[PROVIDED DATA]
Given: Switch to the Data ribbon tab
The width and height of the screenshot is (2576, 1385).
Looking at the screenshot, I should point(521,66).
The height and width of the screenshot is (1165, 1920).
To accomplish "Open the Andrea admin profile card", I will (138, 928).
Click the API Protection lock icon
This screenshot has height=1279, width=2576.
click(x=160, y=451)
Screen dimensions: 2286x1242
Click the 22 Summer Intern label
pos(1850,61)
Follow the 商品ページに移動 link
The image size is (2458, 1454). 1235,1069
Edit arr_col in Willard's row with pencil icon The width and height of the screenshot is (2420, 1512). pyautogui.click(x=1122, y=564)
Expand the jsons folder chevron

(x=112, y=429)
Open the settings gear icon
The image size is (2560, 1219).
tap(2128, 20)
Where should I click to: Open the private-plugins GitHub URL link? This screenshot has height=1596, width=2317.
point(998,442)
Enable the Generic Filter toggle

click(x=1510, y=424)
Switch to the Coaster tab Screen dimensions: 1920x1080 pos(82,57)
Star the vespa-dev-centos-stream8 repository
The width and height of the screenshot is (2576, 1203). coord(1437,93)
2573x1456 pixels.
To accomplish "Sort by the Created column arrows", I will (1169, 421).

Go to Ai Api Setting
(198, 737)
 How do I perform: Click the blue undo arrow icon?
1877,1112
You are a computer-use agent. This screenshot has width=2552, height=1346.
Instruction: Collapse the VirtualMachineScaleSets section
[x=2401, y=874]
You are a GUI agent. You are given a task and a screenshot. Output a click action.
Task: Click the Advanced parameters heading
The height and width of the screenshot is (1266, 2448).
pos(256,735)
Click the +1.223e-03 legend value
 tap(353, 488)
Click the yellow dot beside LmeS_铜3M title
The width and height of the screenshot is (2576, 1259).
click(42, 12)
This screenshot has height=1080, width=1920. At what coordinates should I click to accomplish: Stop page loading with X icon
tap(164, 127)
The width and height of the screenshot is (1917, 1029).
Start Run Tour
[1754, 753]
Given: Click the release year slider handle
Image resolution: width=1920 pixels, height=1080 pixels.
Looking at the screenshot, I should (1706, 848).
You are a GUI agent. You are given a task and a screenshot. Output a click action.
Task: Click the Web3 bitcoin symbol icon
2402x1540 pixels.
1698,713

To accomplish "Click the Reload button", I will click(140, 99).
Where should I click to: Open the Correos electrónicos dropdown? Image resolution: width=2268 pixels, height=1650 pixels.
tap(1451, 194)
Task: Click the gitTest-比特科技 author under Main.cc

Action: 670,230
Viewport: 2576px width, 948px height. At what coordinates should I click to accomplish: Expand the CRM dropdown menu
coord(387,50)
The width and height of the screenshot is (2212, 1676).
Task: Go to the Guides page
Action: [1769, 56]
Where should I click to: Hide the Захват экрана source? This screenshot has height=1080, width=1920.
[/PROVIDED DATA]
> **PROMPT**
Copy the data above. Keep each line exact.

> **YOUR SOLUTION**
Given: Switch to the Data ribbon tab
The width and height of the screenshot is (2576, 1385).
Looking at the screenshot, I should point(521,66).
The height and width of the screenshot is (1165, 1920).
To accomplish "Open the Andrea admin profile card", I will (138, 928).
Click the API Protection lock icon
This screenshot has height=1279, width=2576.
click(x=160, y=451)
Screen dimensions: 2286x1242
Click the 22 Summer Intern label
pos(1850,61)
Follow the 商品ページに移動 link
The image size is (2458, 1454). 1235,1069
Edit arr_col in Willard's row with pencil icon The width and height of the screenshot is (2420, 1512). pyautogui.click(x=1122, y=564)
Expand the jsons folder chevron

(x=112, y=429)
Open the settings gear icon
The image size is (2560, 1219).
tap(2128, 20)
Where should I click to: Open the private-plugins GitHub URL link? This screenshot has height=1596, width=2317.
point(998,442)
Enable the Generic Filter toggle

click(x=1510, y=424)
Switch to the Coaster tab Screen dimensions: 1920x1080 pos(82,57)
Star the vespa-dev-centos-stream8 repository
The width and height of the screenshot is (2576, 1203). coord(1437,93)
2573x1456 pixels.
To accomplish "Sort by the Created column arrows", I will (1169, 421).

Go to Ai Api Setting
(198, 737)
 How do I perform: Click the blue undo arrow icon?
1877,1112
You are a computer-use agent. This screenshot has width=2552, height=1346.
Instruction: Collapse the VirtualMachineScaleSets section
[x=2401, y=874]
You are a GUI agent. You are given a task and a screenshot. Output a click action.
Task: Click the Advanced parameters heading
The height and width of the screenshot is (1266, 2448).
pos(256,735)
Click the +1.223e-03 legend value
 tap(353, 488)
Click the yellow dot beside LmeS_铜3M title
The width and height of the screenshot is (2576, 1259).
click(42, 12)
This screenshot has height=1080, width=1920. At what coordinates should I click to accomplish: Stop page loading with X icon
tap(164, 127)
The width and height of the screenshot is (1917, 1029).
Start Run Tour
[1754, 753]
Given: Click the release year slider handle
Image resolution: width=1920 pixels, height=1080 pixels.
Looking at the screenshot, I should (1706, 848).
You are a GUI agent. You are given a task and a screenshot. Output a click action.
Task: Click the Web3 bitcoin symbol icon
2402x1540 pixels.
1698,713

To accomplish "Click the Reload button", I will click(140, 99).
Where should I click to: Open the Correos electrónicos dropdown? Image resolution: width=2268 pixels, height=1650 pixels.
tap(1451, 194)
Task: Click the gitTest-比特科技 author under Main.cc

Action: 670,230
Viewport: 2576px width, 948px height. At what coordinates should I click to accomplish: Expand the CRM dropdown menu
coord(387,50)
The width and height of the screenshot is (2212, 1676).
Task: Go to the Guides page
Action: [1769, 56]
Where should I click to: Hide the Захват экрана source? This screenshot has height=1080, width=1920.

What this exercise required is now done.